Credit Sophie Davidson

Creative Conversations: Olivia Laing

By Eve Connor

Our writer Eve attends Olivia Laing’s first in-person event since the pandemic, exploring the retrospective relevance of her work on loneliness as well as her unusual approach to writing.

I read Olivia Laing’s The Lonely City last summer, during the tentative period after the second lockdown had eased. Laing’s part memoir, part art historical essay, though published in 2016, felt as if it was made for that very moment. It examines the way loneliness factored into the work of New York-based artists such as Andy Warhol, David Wojnarowicz, and Henry Darger, while tying together Laing’s own experience of isolation whilst living in New York. There was something immeasurably soothing about a text that contemplated loneliness at a time when we were anticipating a return to the social realm, so it was with excitement that I attended her first in-person event discussing her work since the pandemic. 

The focus of the evening was Laing’s latest release, entitled Everybody: A Book About Freedom. Like much of her work, it has a prescient quality: a book about the struggle for bodily autonomy in the wake of the overturning of Roe v. Wade in the US. Laing spoke of her inspiration behind the concept, recounting when, as a child of a lesbian mother, Laing realised that there was a disparity between the space marginalised bodies were permitted to take up compared to others. As with her previous non-fiction, Laing filters her discussion through the life and work of a historical figure. Everybody incorporates the work of early twentieth-century psychoanalyst Wilhelm Reich, who coined the term ‘the sexual revolution’ and theorised that the body had a specialist language that could be read through the movement of the body. Laing explained her process of research and writing, in which she views her work as an investigation of an idea (whether it be loneliness, alcoholism, or the body), which she then seeks to explore through her chosen ‘cast’ of artists and thinkers. She maintained that she only ever writes about artists she loves, and with whom she resonates. This allows for her unique blend of criticism and memoir, in which she acts as a guide, using her own emotional connection to her subject to act as a bridge between them and the reader. It’s an ingenious method which makes her writing accessible without becoming patronising. When asked about her refusal to draw clear conclusions, she acknowledged that it was a common criticism she received, but asserted that she did not want to force her opinion onto the reader. Laing’s writing is best viewed as an act of illumination, in which she opens the worlds of art, literature, and theory for the reader to explore – taking them on a journey, but not necessarily marking out a set destination.   

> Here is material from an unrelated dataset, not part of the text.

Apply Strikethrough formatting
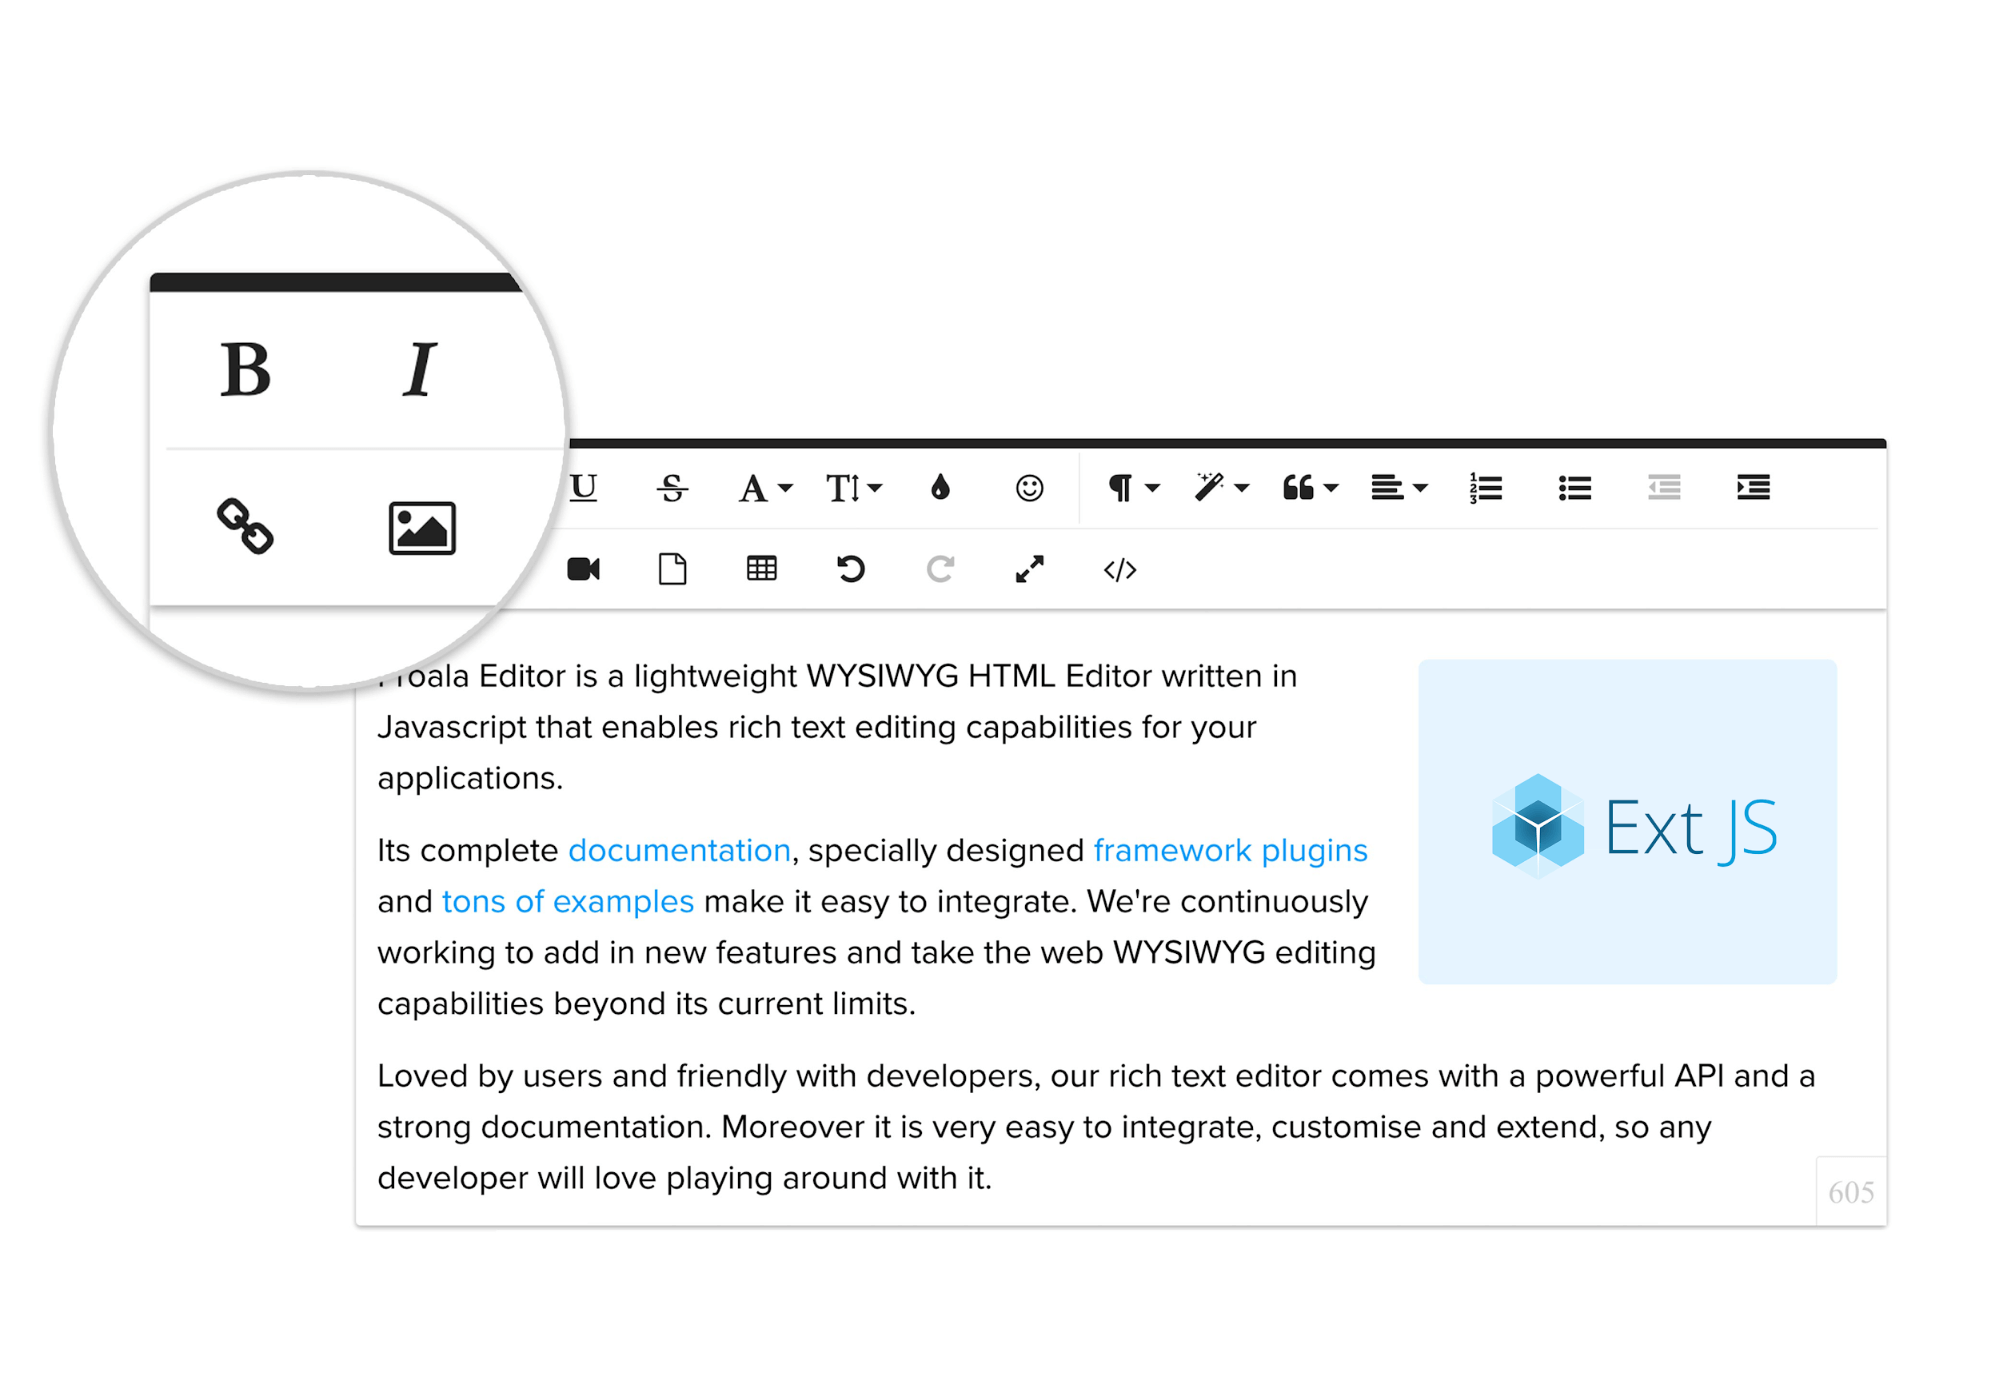1999x1389 pixels. click(x=672, y=488)
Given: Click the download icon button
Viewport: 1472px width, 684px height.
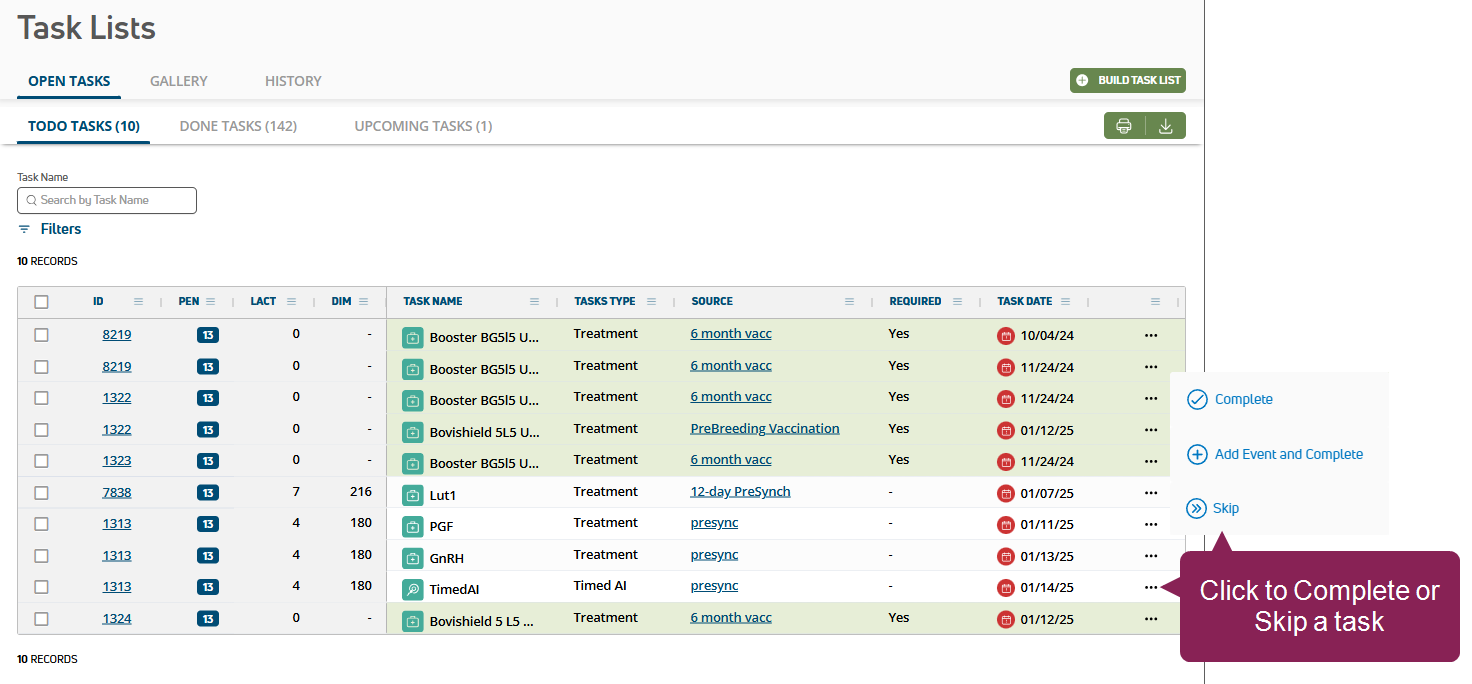Looking at the screenshot, I should click(1165, 126).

Laing was an effervescent and warm speaker, while her answers to poet and lecturer Colin Herd’s questions gave insight into her creative process. The audience packed out the lecture theatre with a mix of students and the general public, and there was the opportunity to ask questions or purchase her books at the end. By all accounts, a wonderful evening was had by all, whether they were fans of Laing’s or previously unfamiliar with her work, and it marked the start of what hopes to be many great events in the ‘Creative Conservations’ series.